▶ **WHAT IS REQUIRED**
Below is a set of entries; copy all of them exactly.

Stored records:

+---+

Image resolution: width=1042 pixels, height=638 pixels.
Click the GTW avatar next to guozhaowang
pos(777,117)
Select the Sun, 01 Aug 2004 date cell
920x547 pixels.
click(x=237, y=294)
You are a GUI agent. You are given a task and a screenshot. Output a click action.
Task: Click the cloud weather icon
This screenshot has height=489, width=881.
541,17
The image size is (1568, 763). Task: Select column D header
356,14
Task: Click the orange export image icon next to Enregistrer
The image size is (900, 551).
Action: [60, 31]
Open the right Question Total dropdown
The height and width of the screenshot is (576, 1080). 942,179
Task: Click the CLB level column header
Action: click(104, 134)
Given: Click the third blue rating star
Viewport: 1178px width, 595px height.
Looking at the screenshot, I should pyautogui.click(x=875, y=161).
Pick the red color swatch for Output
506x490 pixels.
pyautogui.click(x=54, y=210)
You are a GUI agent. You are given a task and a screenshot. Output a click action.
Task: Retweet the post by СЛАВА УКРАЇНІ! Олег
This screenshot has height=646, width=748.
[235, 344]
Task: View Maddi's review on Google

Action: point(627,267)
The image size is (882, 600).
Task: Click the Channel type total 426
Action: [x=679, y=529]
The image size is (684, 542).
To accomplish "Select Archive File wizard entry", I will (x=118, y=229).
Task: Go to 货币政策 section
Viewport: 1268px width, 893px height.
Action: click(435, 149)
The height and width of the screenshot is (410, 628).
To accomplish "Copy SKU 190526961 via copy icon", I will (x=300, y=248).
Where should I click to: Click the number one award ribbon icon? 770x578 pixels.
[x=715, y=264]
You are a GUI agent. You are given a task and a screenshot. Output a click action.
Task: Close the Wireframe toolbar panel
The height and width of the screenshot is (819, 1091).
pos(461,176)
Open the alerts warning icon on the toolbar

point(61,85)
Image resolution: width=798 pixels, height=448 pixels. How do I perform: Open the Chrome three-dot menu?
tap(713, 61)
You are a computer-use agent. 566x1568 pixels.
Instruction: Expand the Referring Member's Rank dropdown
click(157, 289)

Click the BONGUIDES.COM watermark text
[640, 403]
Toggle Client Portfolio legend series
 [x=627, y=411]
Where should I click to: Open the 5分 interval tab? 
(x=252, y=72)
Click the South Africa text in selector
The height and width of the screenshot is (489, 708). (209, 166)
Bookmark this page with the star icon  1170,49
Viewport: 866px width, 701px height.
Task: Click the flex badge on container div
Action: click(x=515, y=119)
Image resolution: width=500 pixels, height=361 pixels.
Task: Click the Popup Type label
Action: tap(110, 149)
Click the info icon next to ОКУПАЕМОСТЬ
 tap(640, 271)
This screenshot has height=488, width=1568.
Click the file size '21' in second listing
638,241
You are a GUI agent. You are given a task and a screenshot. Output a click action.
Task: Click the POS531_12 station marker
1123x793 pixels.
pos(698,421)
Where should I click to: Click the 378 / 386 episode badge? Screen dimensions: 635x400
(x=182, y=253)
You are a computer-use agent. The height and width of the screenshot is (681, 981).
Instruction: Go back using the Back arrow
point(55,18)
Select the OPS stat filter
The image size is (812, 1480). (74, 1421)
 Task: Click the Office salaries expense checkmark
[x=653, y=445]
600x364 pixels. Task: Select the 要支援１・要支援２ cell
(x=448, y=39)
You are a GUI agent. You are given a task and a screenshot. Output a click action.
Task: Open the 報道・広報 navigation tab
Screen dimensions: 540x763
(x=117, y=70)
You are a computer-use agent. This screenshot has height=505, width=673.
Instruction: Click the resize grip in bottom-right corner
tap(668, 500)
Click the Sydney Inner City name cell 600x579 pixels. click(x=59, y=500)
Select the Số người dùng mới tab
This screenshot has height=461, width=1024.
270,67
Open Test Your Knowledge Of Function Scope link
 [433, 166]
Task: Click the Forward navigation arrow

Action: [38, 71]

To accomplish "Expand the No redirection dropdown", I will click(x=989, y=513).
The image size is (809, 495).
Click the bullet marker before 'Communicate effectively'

+---+

▶ **PROBLEM SOLUTION**
Image resolution: width=1042 pixels, height=638 pixels.
Click the GTW avatar next to guozhaowang
pos(777,117)
Select the Sun, 01 Aug 2004 date cell
920x547 pixels.
click(x=237, y=294)
You are a GUI agent. You are given a task and a screenshot. Output a click action.
Task: Click the cloud weather icon
This screenshot has height=489, width=881.
541,17
The image size is (1568, 763). Task: Select column D header
356,14
Task: Click the orange export image icon next to Enregistrer
The image size is (900, 551).
Action: [60, 31]
Open the right Question Total dropdown
The height and width of the screenshot is (576, 1080). 942,179
Task: Click the CLB level column header
Action: click(104, 134)
Given: Click the third blue rating star
Viewport: 1178px width, 595px height.
Looking at the screenshot, I should pyautogui.click(x=875, y=161).
Pick the red color swatch for Output
506x490 pixels.
pyautogui.click(x=54, y=210)
You are a GUI agent. You are given a task and a screenshot. Output a click action.
Task: Retweet the post by СЛАВА УКРАЇНІ! Олег
This screenshot has height=646, width=748.
[235, 344]
Task: View Maddi's review on Google

Action: point(627,267)
The image size is (882, 600).
Task: Click the Channel type total 426
Action: [x=679, y=529]
The image size is (684, 542).
To accomplish "Select Archive File wizard entry", I will (x=118, y=229).
Task: Go to 货币政策 section
Viewport: 1268px width, 893px height.
Action: click(435, 149)
The height and width of the screenshot is (410, 628).
To accomplish "Copy SKU 190526961 via copy icon", I will (x=300, y=248).
Where should I click to: Click the number one award ribbon icon? 770x578 pixels.
[x=715, y=264]
You are a GUI agent. You are given a task and a screenshot. Output a click action.
Task: Close the Wireframe toolbar panel
The height and width of the screenshot is (819, 1091).
pos(461,176)
Open the alerts warning icon on the toolbar

point(61,85)
Image resolution: width=798 pixels, height=448 pixels. How do I perform: Open the Chrome three-dot menu?
tap(713, 61)
You are a computer-use agent. 566x1568 pixels.
Instruction: Expand the Referring Member's Rank dropdown
click(157, 289)

Click the BONGUIDES.COM watermark text
[640, 403]
Toggle Client Portfolio legend series
 [x=627, y=411]
Where should I click to: Open the 5分 interval tab? 
(x=252, y=72)
Click the South Africa text in selector
The height and width of the screenshot is (489, 708). (209, 166)
Bookmark this page with the star icon  1170,49
Viewport: 866px width, 701px height.
Task: Click the flex badge on container div
Action: click(x=515, y=119)
Image resolution: width=500 pixels, height=361 pixels.
Task: Click the Popup Type label
Action: tap(110, 149)
Click the info icon next to ОКУПАЕМОСТЬ
 tap(640, 271)
This screenshot has height=488, width=1568.
Click the file size '21' in second listing
638,241
You are a GUI agent. You are given a task and a screenshot. Output a click action.
Task: Click the POS531_12 station marker
1123x793 pixels.
pos(698,421)
Where should I click to: Click the 378 / 386 episode badge? Screen dimensions: 635x400
(x=182, y=253)
You are a computer-use agent. The height and width of the screenshot is (681, 981).
Instruction: Go back using the Back arrow
point(55,18)
Select the OPS stat filter
The image size is (812, 1480). (74, 1421)
 Task: Click the Office salaries expense checkmark
[x=653, y=445]
600x364 pixels. Task: Select the 要支援１・要支援２ cell
(x=448, y=39)
You are a GUI agent. You are given a task and a screenshot. Output a click action.
Task: Open the 報道・広報 navigation tab
Screen dimensions: 540x763
(x=117, y=70)
You are a computer-use agent. This screenshot has height=505, width=673.
Instruction: Click the resize grip in bottom-right corner
tap(668, 500)
Click the Sydney Inner City name cell 600x579 pixels. click(x=59, y=500)
Select the Số người dùng mới tab
This screenshot has height=461, width=1024.
270,67
Open Test Your Knowledge Of Function Scope link
 [433, 166]
Task: Click the Forward navigation arrow

Action: [38, 71]

To accomplish "Expand the No redirection dropdown", I will click(x=989, y=513).
The image size is (809, 495).
Click the bullet marker before 'Communicate effectively'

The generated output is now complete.